Tumor-Associated Macrophages in Pancreatic Ductal Adenocarcinoma: Therapeutic Opportunities and Clinical Challenges

Simple Summary Macrophages are a major component of the pancreatic tumor microenvironment, and their increased abundance is associated with poor patient survival. Given the multi-faceted role of macrophages in promoting pancreatic tumor development and progression, these cells represent promising targets for anti-cancer therapy. Pancreatic ductal adenocarcinoma (PDAC) is an aggressive malignant disease with a 5-year survival rate of less than 10%. Macrophages are one of the earliest infiltrating cells in the pancreatic tumor microenvironment, and are associated with an increased risk of disease progression, recurrence, metastasis, and shorter overall survival. Pre-clinical studies have demonstrated an unequivocal role of macrophages in PDAC by contributing to chronic inflammation, cancer cell stemness, desmoplasia, immune suppression, angiogenesis, invasion, metastasis, and drug resistance. Several macrophage-targeting therapies have also been investigated in pre-clinical models, and include macrophage depletion, inhibiting macrophage recruitment, and macrophage reprogramming. However, the effectiveness of these drugs in pre-clinical models has not always translated into clinical trials.
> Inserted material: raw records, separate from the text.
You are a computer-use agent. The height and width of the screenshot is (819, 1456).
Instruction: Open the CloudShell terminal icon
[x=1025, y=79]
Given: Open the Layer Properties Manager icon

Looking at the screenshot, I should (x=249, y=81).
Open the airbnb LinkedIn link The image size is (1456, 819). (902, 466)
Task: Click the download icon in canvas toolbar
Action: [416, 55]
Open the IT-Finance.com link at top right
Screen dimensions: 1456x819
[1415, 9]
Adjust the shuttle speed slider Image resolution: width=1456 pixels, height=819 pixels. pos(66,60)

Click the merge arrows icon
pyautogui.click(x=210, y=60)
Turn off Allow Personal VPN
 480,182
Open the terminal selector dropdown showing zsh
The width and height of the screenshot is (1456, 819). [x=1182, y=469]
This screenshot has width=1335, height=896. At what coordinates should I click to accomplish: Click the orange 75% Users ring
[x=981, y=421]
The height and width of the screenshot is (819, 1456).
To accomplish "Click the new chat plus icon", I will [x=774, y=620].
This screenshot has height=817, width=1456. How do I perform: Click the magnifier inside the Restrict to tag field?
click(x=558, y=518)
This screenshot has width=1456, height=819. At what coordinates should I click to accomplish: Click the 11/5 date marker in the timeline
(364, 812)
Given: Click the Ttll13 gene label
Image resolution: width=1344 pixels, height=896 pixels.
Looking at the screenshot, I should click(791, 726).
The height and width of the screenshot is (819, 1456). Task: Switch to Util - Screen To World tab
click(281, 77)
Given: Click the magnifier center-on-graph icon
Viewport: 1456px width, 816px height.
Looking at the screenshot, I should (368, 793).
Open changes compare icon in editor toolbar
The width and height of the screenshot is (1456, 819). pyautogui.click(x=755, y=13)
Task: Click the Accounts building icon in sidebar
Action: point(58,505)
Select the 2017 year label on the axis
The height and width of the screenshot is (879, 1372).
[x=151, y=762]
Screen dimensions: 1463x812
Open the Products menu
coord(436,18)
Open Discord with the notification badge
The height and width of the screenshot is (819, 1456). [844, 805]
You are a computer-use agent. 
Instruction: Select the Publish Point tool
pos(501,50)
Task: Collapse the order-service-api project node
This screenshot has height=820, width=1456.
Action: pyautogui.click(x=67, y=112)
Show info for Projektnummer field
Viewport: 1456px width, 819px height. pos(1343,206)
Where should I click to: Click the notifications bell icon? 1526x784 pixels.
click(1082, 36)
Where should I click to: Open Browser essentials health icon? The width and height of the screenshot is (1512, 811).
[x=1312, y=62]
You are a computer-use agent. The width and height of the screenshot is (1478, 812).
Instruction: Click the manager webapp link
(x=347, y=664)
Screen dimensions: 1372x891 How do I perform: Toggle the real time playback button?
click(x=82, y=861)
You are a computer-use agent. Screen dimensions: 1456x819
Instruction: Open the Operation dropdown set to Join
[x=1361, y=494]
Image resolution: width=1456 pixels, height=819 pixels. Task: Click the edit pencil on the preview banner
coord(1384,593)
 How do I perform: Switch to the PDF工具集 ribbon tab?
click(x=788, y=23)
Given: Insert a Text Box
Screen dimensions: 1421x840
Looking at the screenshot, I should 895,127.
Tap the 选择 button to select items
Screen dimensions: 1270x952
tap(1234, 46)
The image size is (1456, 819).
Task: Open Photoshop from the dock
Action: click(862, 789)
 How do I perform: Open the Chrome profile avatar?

In this review, we discuss the molecular mechanisms that underpin macrophage heterogeneity within the pancreatic tumor microenvironment, and examine the contribution of macrophages at various stages of PDAC progression. We also provide a comprehensive update of macrophage-targeting therapies that are currently undergoing clinical evaluation, and discuss clinical challenges associated with these treatment modalities in human PDAC patients.

Automated summary

Macrophages play a crucial role in the pancreatic tumor microenvironment and are associated with poor patient survival. Pre-clinical studies have shown the diverse contributions of macrophages in PDAC development, however, the effectiveness of macrophage-targeting therapies in clinical trials is inconsistent.